*** Block opens ***

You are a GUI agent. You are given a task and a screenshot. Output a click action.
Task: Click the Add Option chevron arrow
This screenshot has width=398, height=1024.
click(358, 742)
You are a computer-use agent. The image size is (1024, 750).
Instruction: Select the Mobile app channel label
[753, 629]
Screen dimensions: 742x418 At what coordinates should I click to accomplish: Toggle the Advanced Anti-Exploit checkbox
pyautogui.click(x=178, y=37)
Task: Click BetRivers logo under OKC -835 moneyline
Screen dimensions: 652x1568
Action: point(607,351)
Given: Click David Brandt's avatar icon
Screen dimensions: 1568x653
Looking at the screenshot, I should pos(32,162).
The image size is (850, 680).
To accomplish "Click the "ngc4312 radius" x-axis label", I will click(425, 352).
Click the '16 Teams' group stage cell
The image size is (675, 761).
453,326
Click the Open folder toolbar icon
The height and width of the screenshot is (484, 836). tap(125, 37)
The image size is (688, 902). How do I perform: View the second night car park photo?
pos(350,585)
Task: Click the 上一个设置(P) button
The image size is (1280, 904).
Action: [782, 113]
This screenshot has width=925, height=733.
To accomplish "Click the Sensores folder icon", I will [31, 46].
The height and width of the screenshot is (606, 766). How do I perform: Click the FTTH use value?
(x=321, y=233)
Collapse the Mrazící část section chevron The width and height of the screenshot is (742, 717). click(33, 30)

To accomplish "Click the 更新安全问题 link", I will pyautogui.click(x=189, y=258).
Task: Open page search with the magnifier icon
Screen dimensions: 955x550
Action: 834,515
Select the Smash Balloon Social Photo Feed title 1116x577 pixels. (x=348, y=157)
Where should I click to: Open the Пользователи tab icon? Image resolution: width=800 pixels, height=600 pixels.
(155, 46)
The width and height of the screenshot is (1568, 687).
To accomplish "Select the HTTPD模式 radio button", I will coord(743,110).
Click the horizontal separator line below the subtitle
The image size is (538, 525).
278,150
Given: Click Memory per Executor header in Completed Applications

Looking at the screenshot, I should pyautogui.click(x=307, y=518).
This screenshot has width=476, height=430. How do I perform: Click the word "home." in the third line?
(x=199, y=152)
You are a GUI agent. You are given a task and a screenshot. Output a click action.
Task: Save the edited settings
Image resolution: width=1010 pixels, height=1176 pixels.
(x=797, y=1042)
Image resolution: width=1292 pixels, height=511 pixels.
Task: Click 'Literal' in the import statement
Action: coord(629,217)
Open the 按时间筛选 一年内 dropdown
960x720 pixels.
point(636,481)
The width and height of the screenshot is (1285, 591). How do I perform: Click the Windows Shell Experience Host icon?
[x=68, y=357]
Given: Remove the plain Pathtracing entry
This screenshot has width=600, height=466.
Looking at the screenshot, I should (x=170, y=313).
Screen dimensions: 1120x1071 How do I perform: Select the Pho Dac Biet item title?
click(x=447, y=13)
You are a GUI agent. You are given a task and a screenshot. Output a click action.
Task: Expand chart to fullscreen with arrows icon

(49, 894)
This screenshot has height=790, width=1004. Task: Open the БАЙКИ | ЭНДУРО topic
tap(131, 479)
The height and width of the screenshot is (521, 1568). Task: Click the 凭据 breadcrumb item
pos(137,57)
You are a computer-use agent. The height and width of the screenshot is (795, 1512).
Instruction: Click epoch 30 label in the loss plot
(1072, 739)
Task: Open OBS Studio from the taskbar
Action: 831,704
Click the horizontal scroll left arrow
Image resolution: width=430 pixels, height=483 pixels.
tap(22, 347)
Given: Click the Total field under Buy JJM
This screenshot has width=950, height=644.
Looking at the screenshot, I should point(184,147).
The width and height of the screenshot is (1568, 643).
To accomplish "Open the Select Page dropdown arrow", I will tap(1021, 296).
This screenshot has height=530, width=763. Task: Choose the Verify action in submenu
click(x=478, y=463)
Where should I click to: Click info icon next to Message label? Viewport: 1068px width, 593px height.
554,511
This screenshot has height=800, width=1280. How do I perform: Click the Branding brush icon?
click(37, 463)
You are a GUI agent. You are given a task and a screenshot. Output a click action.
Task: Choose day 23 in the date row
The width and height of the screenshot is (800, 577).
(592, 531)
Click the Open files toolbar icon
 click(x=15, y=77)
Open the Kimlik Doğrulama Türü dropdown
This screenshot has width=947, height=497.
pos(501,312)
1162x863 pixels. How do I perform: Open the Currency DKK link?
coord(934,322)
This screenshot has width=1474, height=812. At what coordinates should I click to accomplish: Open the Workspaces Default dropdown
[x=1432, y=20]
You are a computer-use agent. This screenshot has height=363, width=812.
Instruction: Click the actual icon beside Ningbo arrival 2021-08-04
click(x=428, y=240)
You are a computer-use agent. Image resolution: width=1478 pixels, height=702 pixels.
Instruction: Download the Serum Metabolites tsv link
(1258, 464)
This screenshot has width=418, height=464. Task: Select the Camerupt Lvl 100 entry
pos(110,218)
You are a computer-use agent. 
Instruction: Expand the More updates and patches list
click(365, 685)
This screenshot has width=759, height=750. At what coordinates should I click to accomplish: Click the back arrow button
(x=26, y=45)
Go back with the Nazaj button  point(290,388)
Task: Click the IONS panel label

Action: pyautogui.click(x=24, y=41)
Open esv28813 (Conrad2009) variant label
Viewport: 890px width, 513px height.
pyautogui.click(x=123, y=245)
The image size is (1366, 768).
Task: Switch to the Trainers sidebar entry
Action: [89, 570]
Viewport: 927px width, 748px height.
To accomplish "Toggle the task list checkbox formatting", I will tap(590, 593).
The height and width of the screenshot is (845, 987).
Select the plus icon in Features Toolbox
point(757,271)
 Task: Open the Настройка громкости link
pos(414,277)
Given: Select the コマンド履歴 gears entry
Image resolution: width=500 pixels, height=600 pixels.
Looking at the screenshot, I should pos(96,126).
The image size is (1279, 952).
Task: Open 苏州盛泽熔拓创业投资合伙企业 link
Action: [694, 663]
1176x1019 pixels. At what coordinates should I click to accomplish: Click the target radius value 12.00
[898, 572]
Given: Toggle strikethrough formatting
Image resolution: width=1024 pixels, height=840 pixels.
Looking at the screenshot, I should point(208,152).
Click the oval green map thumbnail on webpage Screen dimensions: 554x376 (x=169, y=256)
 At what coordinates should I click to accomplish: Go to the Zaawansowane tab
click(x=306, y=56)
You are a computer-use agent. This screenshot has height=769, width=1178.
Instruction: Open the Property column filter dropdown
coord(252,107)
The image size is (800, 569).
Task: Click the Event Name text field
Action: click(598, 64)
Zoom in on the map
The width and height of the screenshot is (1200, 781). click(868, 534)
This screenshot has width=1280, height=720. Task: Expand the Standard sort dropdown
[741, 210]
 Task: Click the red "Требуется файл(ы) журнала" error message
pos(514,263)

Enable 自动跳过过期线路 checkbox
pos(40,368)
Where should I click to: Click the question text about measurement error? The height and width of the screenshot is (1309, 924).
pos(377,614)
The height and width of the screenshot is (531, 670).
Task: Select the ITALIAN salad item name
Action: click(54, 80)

*** Block closes ***

### GOAL OF THE EXERCISE
Every entry must be given again exactly as it reads.

### RESPONSE BOX
You are a GUI agent. You are given a task and a screenshot. Output a click action.
Task: Click the Add Option chevron arrow
This screenshot has width=398, height=1024.
click(358, 742)
You are a computer-use agent. The image size is (1024, 750).
Instruction: Select the Mobile app channel label
[753, 629]
Screen dimensions: 742x418 At what coordinates should I click to accomplish: Toggle the Advanced Anti-Exploit checkbox
pyautogui.click(x=178, y=37)
Task: Click BetRivers logo under OKC -835 moneyline
Screen dimensions: 652x1568
Action: point(607,351)
Given: Click David Brandt's avatar icon
Screen dimensions: 1568x653
Looking at the screenshot, I should pos(32,162).
The image size is (850, 680).
To accomplish "Click the "ngc4312 radius" x-axis label", I will click(425, 352).
Click the '16 Teams' group stage cell
The image size is (675, 761).
453,326
Click the Open folder toolbar icon
The height and width of the screenshot is (484, 836). tap(125, 37)
The image size is (688, 902). How do I perform: View the second night car park photo?
pos(350,585)
Task: Click the 上一个设置(P) button
The image size is (1280, 904).
Action: [782, 113]
This screenshot has width=925, height=733.
To accomplish "Click the Sensores folder icon", I will [31, 46].
The height and width of the screenshot is (606, 766). How do I perform: Click the FTTH use value?
(x=321, y=233)
Collapse the Mrazící část section chevron The width and height of the screenshot is (742, 717). click(33, 30)

To accomplish "Click the 更新安全问题 link", I will pyautogui.click(x=189, y=258).
Task: Open page search with the magnifier icon
Screen dimensions: 955x550
Action: 834,515
Select the Smash Balloon Social Photo Feed title 1116x577 pixels. (x=348, y=157)
Where should I click to: Open the Пользователи tab icon? Image resolution: width=800 pixels, height=600 pixels.
(155, 46)
The width and height of the screenshot is (1568, 687).
To accomplish "Select the HTTPD模式 radio button", I will coord(743,110).
Click the horizontal separator line below the subtitle
The image size is (538, 525).
278,150
Given: Click Memory per Executor header in Completed Applications

Looking at the screenshot, I should pyautogui.click(x=307, y=518).
This screenshot has width=476, height=430. How do I perform: Click the word "home." in the third line?
(x=199, y=152)
You are a GUI agent. You are given a task and a screenshot. Output a click action.
Task: Save the edited settings
Image resolution: width=1010 pixels, height=1176 pixels.
(x=797, y=1042)
Image resolution: width=1292 pixels, height=511 pixels.
Task: Click 'Literal' in the import statement
Action: coord(629,217)
Open the 按时间筛选 一年内 dropdown
960x720 pixels.
point(636,481)
The width and height of the screenshot is (1285, 591). How do I perform: Click the Windows Shell Experience Host icon?
[x=68, y=357]
Given: Remove the plain Pathtracing entry
This screenshot has width=600, height=466.
Looking at the screenshot, I should (x=170, y=313).
Screen dimensions: 1120x1071 How do I perform: Select the Pho Dac Biet item title?
click(x=447, y=13)
You are a GUI agent. You are given a task and a screenshot. Output a click action.
Task: Expand chart to fullscreen with arrows icon

(49, 894)
This screenshot has height=790, width=1004. Task: Open the БАЙКИ | ЭНДУРО topic
tap(131, 479)
The height and width of the screenshot is (521, 1568). Task: Click the 凭据 breadcrumb item
pos(137,57)
You are a computer-use agent. The height and width of the screenshot is (795, 1512).
Instruction: Click epoch 30 label in the loss plot
(1072, 739)
Task: Open OBS Studio from the taskbar
Action: 831,704
Click the horizontal scroll left arrow
Image resolution: width=430 pixels, height=483 pixels.
tap(22, 347)
Given: Click the Total field under Buy JJM
This screenshot has width=950, height=644.
Looking at the screenshot, I should point(184,147).
The width and height of the screenshot is (1568, 643).
To accomplish "Open the Select Page dropdown arrow", I will tap(1021, 296).
This screenshot has height=530, width=763. Task: Choose the Verify action in submenu
click(x=478, y=463)
Where should I click to: Click info icon next to Message label? Viewport: 1068px width, 593px height.
554,511
This screenshot has height=800, width=1280. How do I perform: Click the Branding brush icon?
click(37, 463)
You are a GUI agent. You are given a task and a screenshot. Output a click action.
Task: Choose day 23 in the date row
The width and height of the screenshot is (800, 577).
(592, 531)
Click the Open files toolbar icon
 click(x=15, y=77)
Open the Kimlik Doğrulama Türü dropdown
This screenshot has width=947, height=497.
pos(501,312)
1162x863 pixels. How do I perform: Open the Currency DKK link?
coord(934,322)
This screenshot has width=1474, height=812. At what coordinates should I click to accomplish: Open the Workspaces Default dropdown
[x=1432, y=20]
You are a computer-use agent. This screenshot has height=363, width=812.
Instruction: Click the actual icon beside Ningbo arrival 2021-08-04
click(x=428, y=240)
You are a computer-use agent. Image resolution: width=1478 pixels, height=702 pixels.
Instruction: Download the Serum Metabolites tsv link
(1258, 464)
This screenshot has width=418, height=464. Task: Select the Camerupt Lvl 100 entry
pos(110,218)
You are a computer-use agent. 
Instruction: Expand the More updates and patches list
click(365, 685)
This screenshot has width=759, height=750. At what coordinates should I click to accomplish: Click the back arrow button
(x=26, y=45)
Go back with the Nazaj button  point(290,388)
Task: Click the IONS panel label

Action: pyautogui.click(x=24, y=41)
Open esv28813 (Conrad2009) variant label
Viewport: 890px width, 513px height.
pyautogui.click(x=123, y=245)
The image size is (1366, 768).
Task: Switch to the Trainers sidebar entry
Action: [89, 570]
Viewport: 927px width, 748px height.
To accomplish "Toggle the task list checkbox formatting", I will tap(590, 593).
The height and width of the screenshot is (845, 987).
Select the plus icon in Features Toolbox
point(757,271)
 Task: Open the Настройка громкости link
pos(414,277)
Given: Select the コマンド履歴 gears entry
Image resolution: width=500 pixels, height=600 pixels.
Looking at the screenshot, I should pos(96,126).
The image size is (1279, 952).
Task: Open 苏州盛泽熔拓创业投资合伙企业 link
Action: [694, 663]
1176x1019 pixels. At what coordinates should I click to accomplish: Click the target radius value 12.00
[898, 572]
Given: Toggle strikethrough formatting
Image resolution: width=1024 pixels, height=840 pixels.
Looking at the screenshot, I should point(208,152).
Click the oval green map thumbnail on webpage Screen dimensions: 554x376 (x=169, y=256)
 At what coordinates should I click to accomplish: Go to the Zaawansowane tab
click(x=306, y=56)
You are a computer-use agent. This screenshot has height=769, width=1178.
Instruction: Open the Property column filter dropdown
coord(252,107)
The image size is (800, 569).
Task: Click the Event Name text field
Action: click(598, 64)
Zoom in on the map
The width and height of the screenshot is (1200, 781). click(868, 534)
This screenshot has width=1280, height=720. Task: Expand the Standard sort dropdown
[741, 210]
 Task: Click the red "Требуется файл(ы) журнала" error message
pos(514,263)

Enable 自动跳过过期线路 checkbox
pos(40,368)
Where should I click to: Click the question text about measurement error? The height and width of the screenshot is (1309, 924).
pos(377,614)
The height and width of the screenshot is (531, 670).
Task: Select the ITALIAN salad item name
Action: click(54, 80)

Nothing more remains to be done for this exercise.